Problem details >>
Report the count of lines holding "header" in the records, with no other words.

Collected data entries
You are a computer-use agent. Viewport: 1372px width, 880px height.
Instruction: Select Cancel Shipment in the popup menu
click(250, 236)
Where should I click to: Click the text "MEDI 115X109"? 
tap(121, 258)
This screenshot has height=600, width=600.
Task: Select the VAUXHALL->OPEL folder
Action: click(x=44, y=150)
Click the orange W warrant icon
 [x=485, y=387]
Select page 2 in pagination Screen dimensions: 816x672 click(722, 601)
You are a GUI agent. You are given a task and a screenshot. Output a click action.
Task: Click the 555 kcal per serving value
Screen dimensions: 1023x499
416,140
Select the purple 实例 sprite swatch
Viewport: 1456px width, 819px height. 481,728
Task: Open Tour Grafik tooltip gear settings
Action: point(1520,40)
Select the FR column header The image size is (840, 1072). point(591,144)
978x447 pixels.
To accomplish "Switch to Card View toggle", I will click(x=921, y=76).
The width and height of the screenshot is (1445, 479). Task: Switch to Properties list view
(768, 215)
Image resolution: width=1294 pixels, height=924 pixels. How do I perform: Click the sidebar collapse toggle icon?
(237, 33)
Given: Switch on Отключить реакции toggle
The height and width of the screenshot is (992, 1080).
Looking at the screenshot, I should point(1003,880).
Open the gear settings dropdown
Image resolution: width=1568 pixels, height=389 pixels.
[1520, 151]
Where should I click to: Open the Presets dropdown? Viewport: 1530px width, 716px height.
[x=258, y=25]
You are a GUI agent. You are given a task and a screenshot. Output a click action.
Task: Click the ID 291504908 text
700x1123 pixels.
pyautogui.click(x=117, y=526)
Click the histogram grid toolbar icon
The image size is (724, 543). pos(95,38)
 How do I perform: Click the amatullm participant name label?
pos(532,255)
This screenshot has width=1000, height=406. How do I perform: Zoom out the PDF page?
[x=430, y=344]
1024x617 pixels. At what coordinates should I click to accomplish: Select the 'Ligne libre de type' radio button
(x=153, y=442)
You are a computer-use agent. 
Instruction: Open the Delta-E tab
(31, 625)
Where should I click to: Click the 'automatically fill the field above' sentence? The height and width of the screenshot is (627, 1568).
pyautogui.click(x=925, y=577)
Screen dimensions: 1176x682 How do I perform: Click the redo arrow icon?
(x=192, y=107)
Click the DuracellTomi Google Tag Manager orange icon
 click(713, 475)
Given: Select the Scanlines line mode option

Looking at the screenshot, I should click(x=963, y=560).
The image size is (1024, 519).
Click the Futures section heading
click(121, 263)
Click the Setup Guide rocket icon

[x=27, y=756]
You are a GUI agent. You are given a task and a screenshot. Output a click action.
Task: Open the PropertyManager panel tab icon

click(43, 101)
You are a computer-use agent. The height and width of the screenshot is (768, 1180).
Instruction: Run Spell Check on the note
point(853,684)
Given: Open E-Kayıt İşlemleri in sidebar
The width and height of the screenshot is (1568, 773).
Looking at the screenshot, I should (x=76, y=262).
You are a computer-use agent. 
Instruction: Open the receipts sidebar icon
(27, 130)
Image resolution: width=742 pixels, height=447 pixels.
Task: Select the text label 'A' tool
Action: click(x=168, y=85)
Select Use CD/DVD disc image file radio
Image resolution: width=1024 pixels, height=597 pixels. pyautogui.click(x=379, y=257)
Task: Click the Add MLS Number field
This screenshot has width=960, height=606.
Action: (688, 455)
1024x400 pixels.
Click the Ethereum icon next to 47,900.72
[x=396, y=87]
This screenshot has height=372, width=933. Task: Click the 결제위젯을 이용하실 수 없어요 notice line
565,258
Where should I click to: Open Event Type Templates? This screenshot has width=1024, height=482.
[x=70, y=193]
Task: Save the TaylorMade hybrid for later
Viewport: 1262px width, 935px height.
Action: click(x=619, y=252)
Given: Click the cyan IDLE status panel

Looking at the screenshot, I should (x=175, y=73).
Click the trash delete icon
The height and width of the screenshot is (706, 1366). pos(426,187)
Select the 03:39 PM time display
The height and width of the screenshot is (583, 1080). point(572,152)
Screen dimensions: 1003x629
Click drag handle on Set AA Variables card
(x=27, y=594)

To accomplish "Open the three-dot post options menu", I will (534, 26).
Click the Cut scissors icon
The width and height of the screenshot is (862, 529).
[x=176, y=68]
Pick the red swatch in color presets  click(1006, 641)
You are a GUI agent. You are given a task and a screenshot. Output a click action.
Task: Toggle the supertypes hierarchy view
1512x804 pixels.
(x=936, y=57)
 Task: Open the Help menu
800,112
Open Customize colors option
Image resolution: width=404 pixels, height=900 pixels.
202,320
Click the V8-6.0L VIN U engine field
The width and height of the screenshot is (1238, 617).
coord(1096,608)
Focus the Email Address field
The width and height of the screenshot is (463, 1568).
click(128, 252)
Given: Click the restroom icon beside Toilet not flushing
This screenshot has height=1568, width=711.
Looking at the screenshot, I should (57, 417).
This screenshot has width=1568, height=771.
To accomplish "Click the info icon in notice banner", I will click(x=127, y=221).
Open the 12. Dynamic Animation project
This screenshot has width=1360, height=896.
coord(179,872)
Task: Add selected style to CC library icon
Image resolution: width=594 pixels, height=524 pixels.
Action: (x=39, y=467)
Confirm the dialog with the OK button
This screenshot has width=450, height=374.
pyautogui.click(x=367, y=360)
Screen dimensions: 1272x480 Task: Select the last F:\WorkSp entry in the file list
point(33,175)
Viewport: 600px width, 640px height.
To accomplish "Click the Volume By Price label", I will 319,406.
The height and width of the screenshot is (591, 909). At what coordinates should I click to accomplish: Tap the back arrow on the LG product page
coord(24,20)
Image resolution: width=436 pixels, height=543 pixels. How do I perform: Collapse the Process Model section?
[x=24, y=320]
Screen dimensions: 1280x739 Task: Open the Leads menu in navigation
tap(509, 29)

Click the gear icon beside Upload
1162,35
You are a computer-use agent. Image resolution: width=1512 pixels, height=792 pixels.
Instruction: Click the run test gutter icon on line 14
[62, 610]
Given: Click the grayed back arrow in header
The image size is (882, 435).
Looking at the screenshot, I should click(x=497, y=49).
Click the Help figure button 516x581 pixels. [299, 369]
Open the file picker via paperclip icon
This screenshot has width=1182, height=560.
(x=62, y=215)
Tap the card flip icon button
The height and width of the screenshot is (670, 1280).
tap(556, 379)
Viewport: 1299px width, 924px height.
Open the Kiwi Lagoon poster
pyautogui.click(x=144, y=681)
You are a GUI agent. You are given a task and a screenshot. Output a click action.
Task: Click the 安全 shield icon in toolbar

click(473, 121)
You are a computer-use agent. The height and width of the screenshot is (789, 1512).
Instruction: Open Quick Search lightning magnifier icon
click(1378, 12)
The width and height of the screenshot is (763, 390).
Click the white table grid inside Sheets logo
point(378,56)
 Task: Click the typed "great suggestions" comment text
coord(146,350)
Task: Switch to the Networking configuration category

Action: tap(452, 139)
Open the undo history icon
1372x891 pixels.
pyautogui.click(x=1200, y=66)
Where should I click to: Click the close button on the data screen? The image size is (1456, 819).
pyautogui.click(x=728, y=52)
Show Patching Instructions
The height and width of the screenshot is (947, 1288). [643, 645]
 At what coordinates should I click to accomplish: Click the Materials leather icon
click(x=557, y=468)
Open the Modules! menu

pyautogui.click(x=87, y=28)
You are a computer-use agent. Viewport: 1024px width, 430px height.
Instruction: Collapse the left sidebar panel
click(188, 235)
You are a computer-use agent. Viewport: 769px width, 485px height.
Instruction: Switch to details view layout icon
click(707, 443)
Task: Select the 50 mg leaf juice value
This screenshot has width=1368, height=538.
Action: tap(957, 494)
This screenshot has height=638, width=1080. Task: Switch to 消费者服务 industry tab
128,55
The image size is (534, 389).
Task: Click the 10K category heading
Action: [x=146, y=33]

Problem solution >>
2